Ada yang harus kita evaluasi dalam diri kita. Baik secara individual maupun secara global. Sebagai orangtua apakah kita sudah melaksanakan tugas dan kewajiban kita dengan baik dan sesuai syariat.
Ada beberapa poin penting yang harus kita evaluasi agar kasus kasus yang membuat kita merasa prihatin seperti kasus di atas tidak terulang lagi. Pertama, pola asuh orangtua. Orangtua yang tidak peduli dengan sikap anak akan menghasilkan anak yang cuek dan tidak peka.
Karena orangtua merupakan contoh pertama yang akan mereka tiru. Kita yang akan membentuk karakter anak. Rumah adalah madrasah pertama bagi anak. Orangtua adalah guru idola pertama dalam tumbuh kembangnya.
Bagaimana sikap dan kepribadian orangtua adalah penentu karakter anak selanjutnya. Pola asuh yang salah akan menghasilkan anak yang bermasalah. Jika kita suka ngomong kasar, jorok, bawa-bawa alat kelamin, nama hewan, dll, maka itu jelas keliru besar.

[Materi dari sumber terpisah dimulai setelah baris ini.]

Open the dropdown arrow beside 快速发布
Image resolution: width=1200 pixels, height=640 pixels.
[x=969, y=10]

Itu tidak biasa dan sangat melenceng dari norma yang berlaku. Jika anak-anak kita suka saling ledek menghina fisik, menghina orangtua, mencaci maki, berteriak semaunya ke orang lain, itu juga jelas keliru besar. Itu tidak biasa. Itu jahat dan menyakitkan.
Apalagi jika anak-anak kita suka memukul, mengintimidasi, memaksa minta duit, merasa berkuasa, menyiksa anak lain yang lebih kecil, lebih lemah, itu juga sangat keliru. Bahkan sampai menghilangkan nyawa orang lain, mereka tetap merasa tidak bersalah.

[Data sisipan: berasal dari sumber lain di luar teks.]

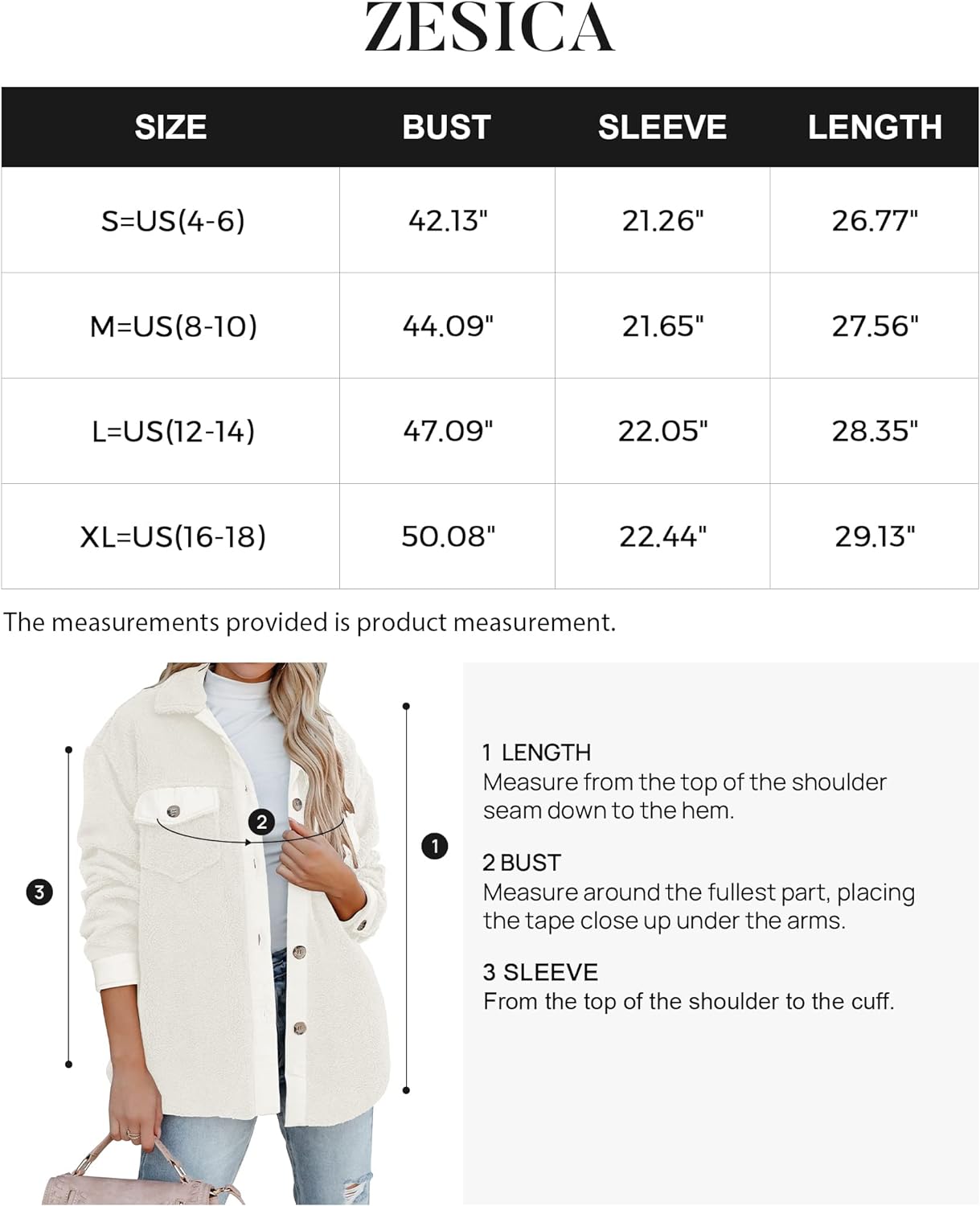The height and width of the screenshot is (1206, 980).
Task: Click the "2 BUST" instruction heading
Action: pyautogui.click(x=521, y=863)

Itu dianggap sebuah tindakan kriminal. Karena pola pikir mereka belum berkembang, mereka kesulitan memahami definisi benar-salah. Jadi orangtua perlu memberikan contoh yang baik pada tumbuh kembang anak.

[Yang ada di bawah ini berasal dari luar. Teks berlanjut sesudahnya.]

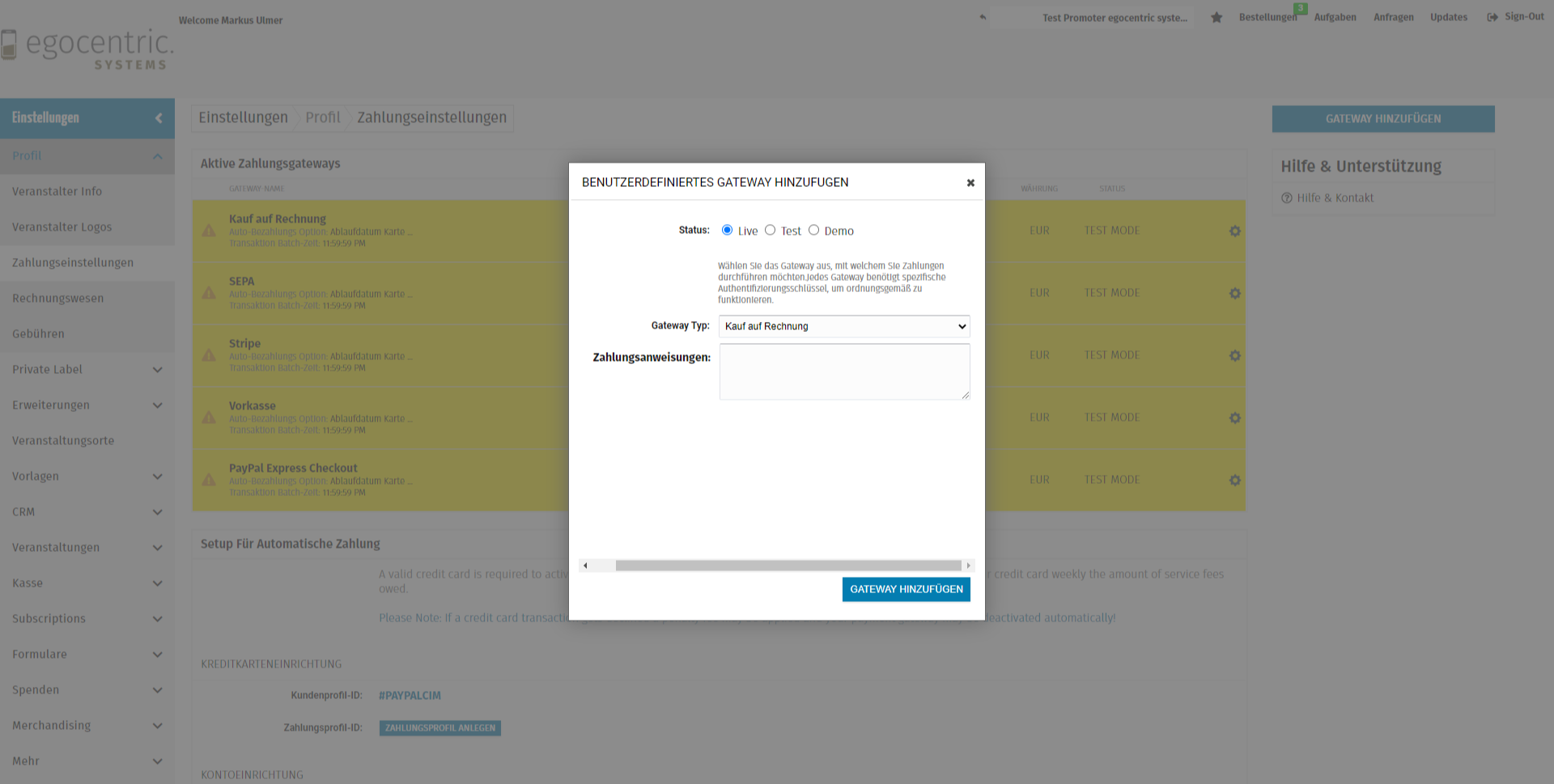Click the warning icon beside Vorkasse
This screenshot has width=1554, height=784.
point(209,417)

Kedua, dalam hal ini sistem pendidikan kita juga harus dikaji ulang. Teknologi canggih yang saat ini digadang-gadang sebagai tolok ukur kemajuan suatu bangsa harus kita iringi dengan bekal spritual yang cukup. Ilmu agama yang pondasinya dari rumah harus kita perkuat lagi dengan link and match dengan sistem pendidikan kita.
Alangkah mengerikannya apabila pelajaran agama diabaikan atau dihapuskan dari kurikulum kita. Komunikasi dua arah antara guru dan orangtua perlu ditingkatkan dalam meningkatkan kemajuan pendidikan generasi kita. Masyarakat juga harus ikut terlibat dalam pengawasan dan pembentukan karakter anak.
Ketiga, penggunaan media sosial saat ini sangat berpengaruh pada keadaan masyarakat pada umumnya dan karakter siswa pada khususnya. Kalau kita lihat saat ini fenomena luar biasa telah terjadi pada orangtua. Anak-anak bermasalah bisa dipastikan orangtuanya selalu sibuk dengan ponselnya.
Apakah mereka pernah memarahi, memberi sanksi, bahkan disumpal pakai cabe mulutnya biar tidak ngomong jorok? Yang ada, orang dewasa di rumah itu sama kacaunya. Sibuk main HP, sibuk dengan urusan masing-masing.
Saat HP mulai dipegang oleh siswa SD, dan mereka bisa membuka apa saja di sana. Para orangtua tidak mengawasi mereka bahkan lebih sibuk dengan ponselnya. Saat itulah kebiasaan kebiasaan buruk orang dewasa akan ditiru habis-habisan oleh mereka.
Siapa yang salah? Orang dewasa di sekitarnya. Kita yang dewasa yang bisa tahu. Bahwa ngomong jorok, mencaci, memaki, memukul, malak, dll itu kejahatan. Kita yang dewasa yang seharusnya bisa ngajarin ini ke anak-anaknya.
Dan ketika tabiat anak-anak ini semakin memburuk, korban perundungan sudah berjatuhan bahkan ada yang sampai mati, para pejabat asal mangap saat komentar. Seharusnya mereka mengevaluasi semua kebijakan sesuai dengan tupoksi masingmasing.
Dalam hal ini pemerintah berusaha memperbaiki sistim dan birokrasi dengan mengkaji ulang kebijakan dan aturan yang berlaku. Dan para pelaku perundungan seakan-akan dicap tidak bersalah. Mereka merasa itu suatu kehebatan.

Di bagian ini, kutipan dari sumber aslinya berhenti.